TO BE DONE ▸
Answer these from the passage on Gaussian integers below.
(a) How does the passage define a Gaussian integer?
(b) Which three-element set is the first one said to work?
(c) For which values of n does the passage say there are infinitely many solutions?

SOURCE ▸
What about the Gaussian integers?
Having set up all the machinery to deal with complex numbers, it would be a shame to abandon our search now. But to continue we need the notion of a complex integer.
The natural choice here is to use the Gaussian integers. As illustrated above, a Gaussian integer is a complex number whose real and imaginary part are both integers. So does this yield any more solutions to
\[\text{Log}\,{\left(x_1+\ldots{}+x_n\right)}=\text{Log}\,{x_1}+\ldots{}+\text{Log}\,{x_n}?\]
Yes! Finally! The set \(\{1+i,1-i,2\}\) works, as well as the set with four entries
\[\{1+i,1+i,1-i,1-i\}.\]
In fact, unlike in the positive integer case, we get infinitely many solutions for any odd \(n\geq{}3\). This is because \(\{x,i,-i\}\) works for any (non-zero) Gaussian integer \(x\), as demonstrated by the following sneaky use of \(i\):
\[\begin{aligned}
\text{Log}\,\left(x+i+(-i)\right)&=\text{Log}\,x\\
&=\text{Log}\,x+i\frac{\pi}{2}-i\frac{\pi}{2}\\
&=\text{Log}\,x+\text{Log}\,i+\text{Log}\,(-i).

RECORDS ▸
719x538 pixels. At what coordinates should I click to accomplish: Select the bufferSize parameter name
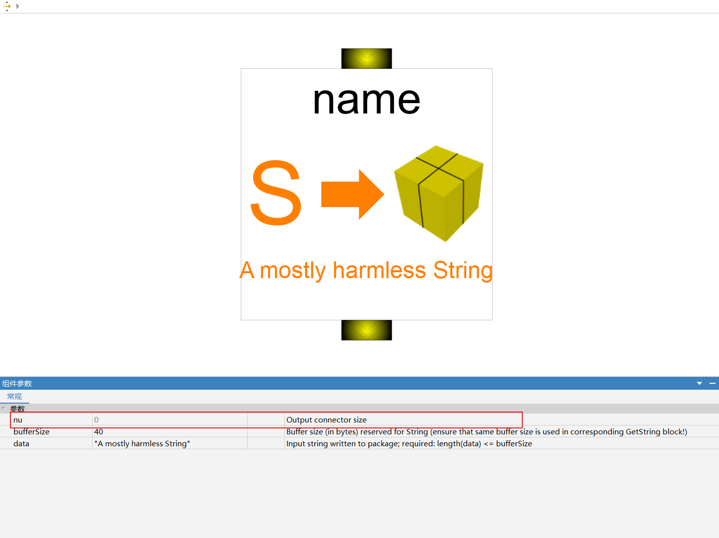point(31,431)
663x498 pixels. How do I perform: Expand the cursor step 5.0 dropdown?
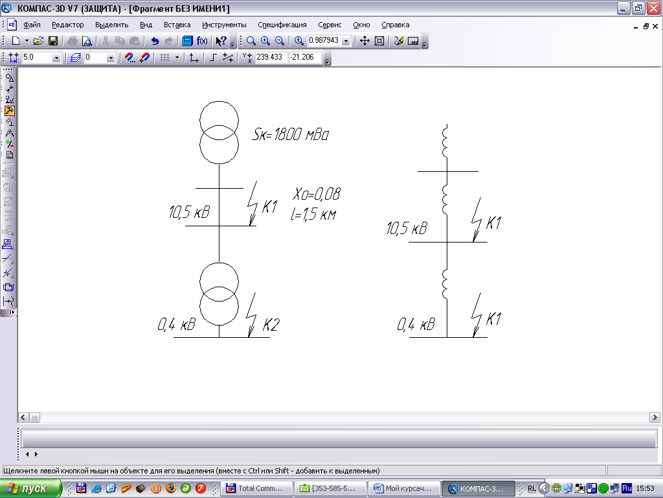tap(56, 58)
==
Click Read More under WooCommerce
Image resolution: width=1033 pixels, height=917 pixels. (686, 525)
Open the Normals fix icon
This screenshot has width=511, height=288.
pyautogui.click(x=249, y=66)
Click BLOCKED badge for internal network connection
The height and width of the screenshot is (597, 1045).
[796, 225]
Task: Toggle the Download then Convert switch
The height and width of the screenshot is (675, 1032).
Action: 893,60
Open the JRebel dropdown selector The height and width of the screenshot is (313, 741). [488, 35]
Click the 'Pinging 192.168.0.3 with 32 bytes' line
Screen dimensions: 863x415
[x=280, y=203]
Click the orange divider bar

EXERCISE RESPONSE ▸
(a) A complex number whose real and imaginary parts are both integers.
(b) {1+i, 1−i, 2}
(c) Any odd n ≥ 3.